A critical point of a function is where its derivative is either zero or undefined. These points are essential because they help us understand where a function might change direction. For the function in our exercise, we found the derivative to be \( f'(x) = 4x^3 - 16x \). We set this derivative to zero to find the critical points. This gives us the equation \( 4x(x^2 - 4) = 0 \).

• Setting \( 4x = 0 \), we get \( x = 0 \).
• Solving \( x^2 - 4 = 0 \) yields \( x = 2 \) and \( x = -2 \).

Thus, the critical points for our function are \( x = -2, 0, 2 \). These points are where the function's behavior might change from increasing to decreasing or vice versa.

The derivative of a function provides a way to measure how it is changing at any given point. It tells us the slope or rate of change and is crucial for identifying where the function is increasing or decreasing. For the function \( f(x) = x^4 - 8x^2 + 16 \), the derivative is calculated as follows:

• The derivative of \( x^4 \) is \( 4x^3 \).
• The derivative of \( -8x^2 \) is \( -16x \).
• The derivative of a constant \( 16 \) is zero.

Putting it all together, the derivative of the function is \( f'(x) = 4x^3 - 16x \).
Understanding the derivative helps us determine where the function is flat, which is crucial for finding critical points.
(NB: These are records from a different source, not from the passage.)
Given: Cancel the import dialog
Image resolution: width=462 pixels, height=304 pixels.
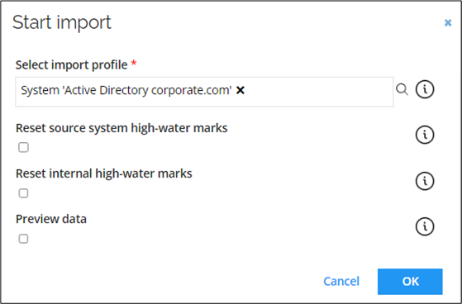Looking at the screenshot, I should [341, 282].
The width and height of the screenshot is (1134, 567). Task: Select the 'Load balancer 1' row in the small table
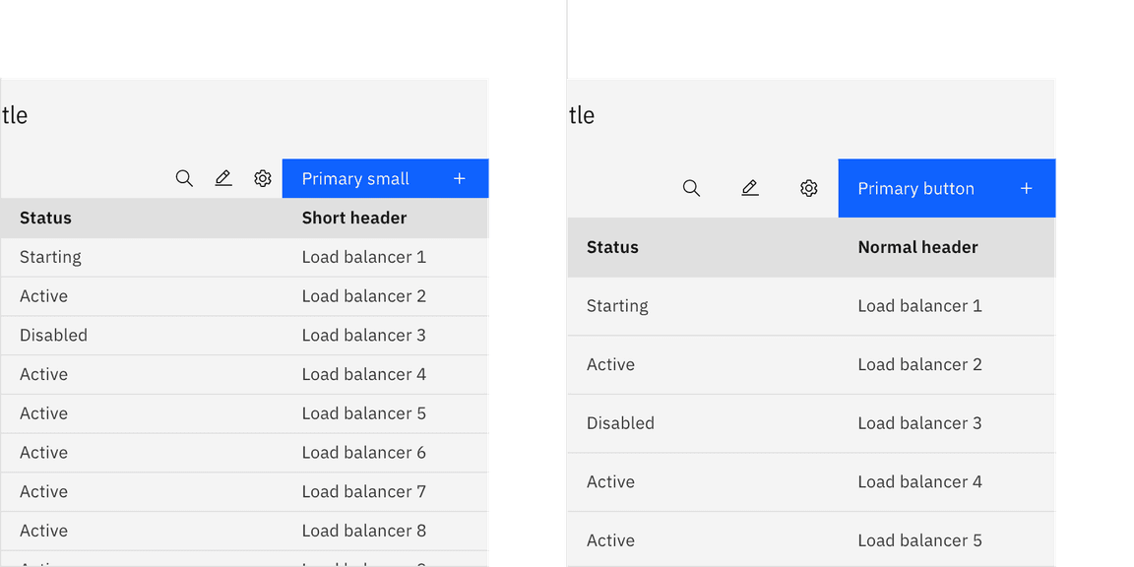click(363, 257)
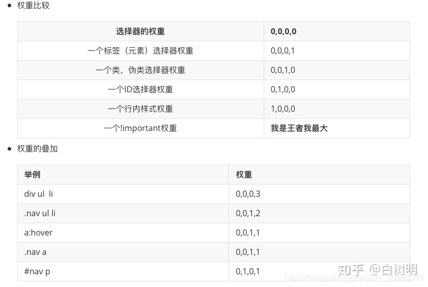Viewport: 428px width, 287px height.
Task: Click the 权重的叠加 bullet heading
Action: coord(37,149)
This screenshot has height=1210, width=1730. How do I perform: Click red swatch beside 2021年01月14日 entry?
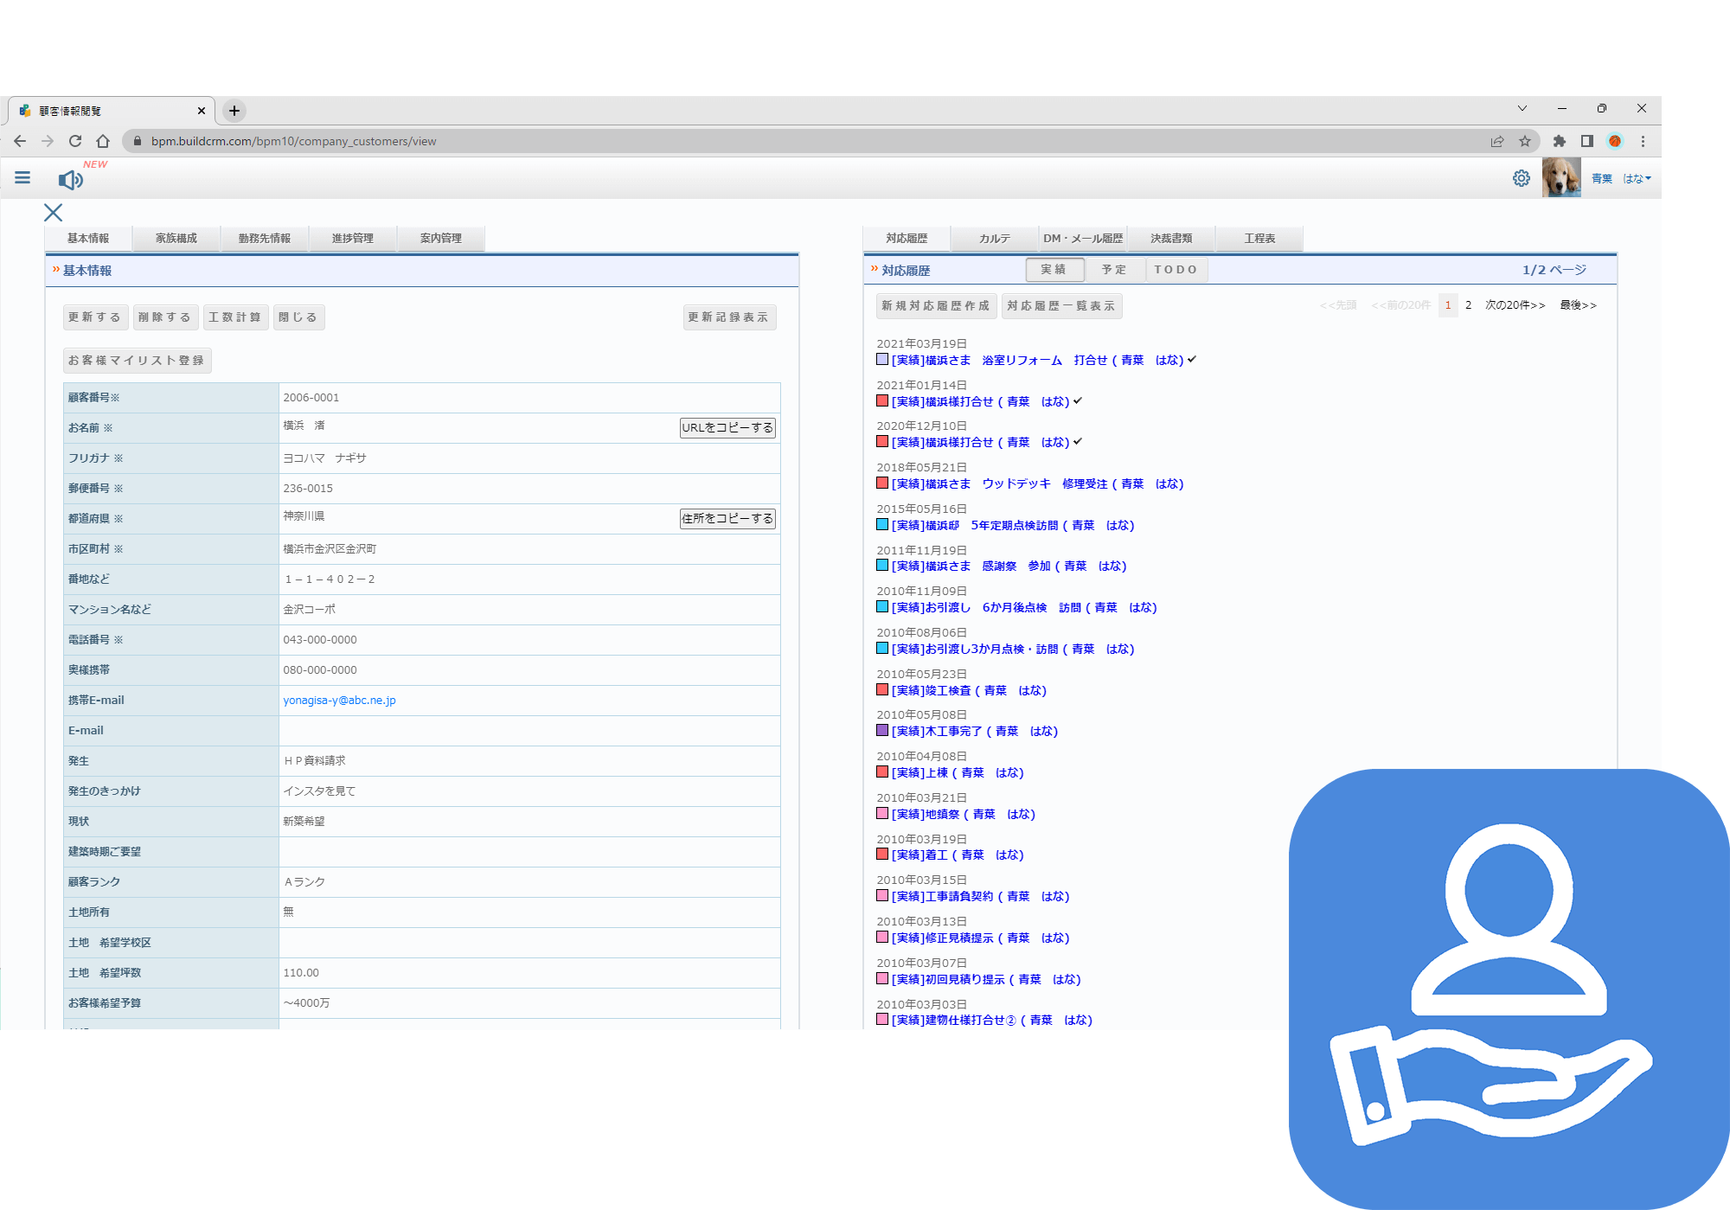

An increasing interval on a function is where the function values go up as \( x \) increases. Conversely, a decreasing interval is where the function values go down as \( x \) increases. To find these intervals, we look at the sign of the derivative.
We divide the number line using the critical points \( x = -2, 0, 2 \) into intervals: \((-\infty, -2)\), \((-2, 0)\), \((0, 2)\), and \((2, \infty)\). By choosing test points from each interval and substituting them into \( f'(x) \), we can determine:

• On \((-\infty, -2)\), \( f'(x) \) is positive, so the function is increasing.
• On \((-2, 0)\), \( f'(x) \) is positive, still increasing.
• On \((0, 2)\), \( f'(x) \) is negative, so the function is decreasing.
• On \((2, \infty)\), \( f'(x) \) is positive again, thus increasing.

Knowing which intervals show increasing or decreasing behavior helps us understand the overall shape of the graph.

Local extrema refer to points on a function where it reaches a local maximum or minimum value. A local maximum is a point where the function is higher than all nearby points, while a local minimum is lower than any near points.
We found the critical points \( x = -2, 0, 2 \) through the derivative. By evaluating the function at these points, we identify whether they are local maxima or minima:

• At \( x = 0 \), \( f(0) = 16 \) is a local maximum because the function decreases immediately after.
• At \( x = -2 \), \( f(-2) = 0 \) is a local minimum since the function was increasing before and decreases after.
• At \( x = 2 \), \( f(2) = 0 \) is another local minimum for similar reasoning as \( x = -2 \).

Understanding where these local extrema occur assists in sketching the function and predicting its behavior. There are no absolute maximum or minimum values as \( x \to \pm\infty \), meaning the function's values do not reach extreme values beyond these local ones.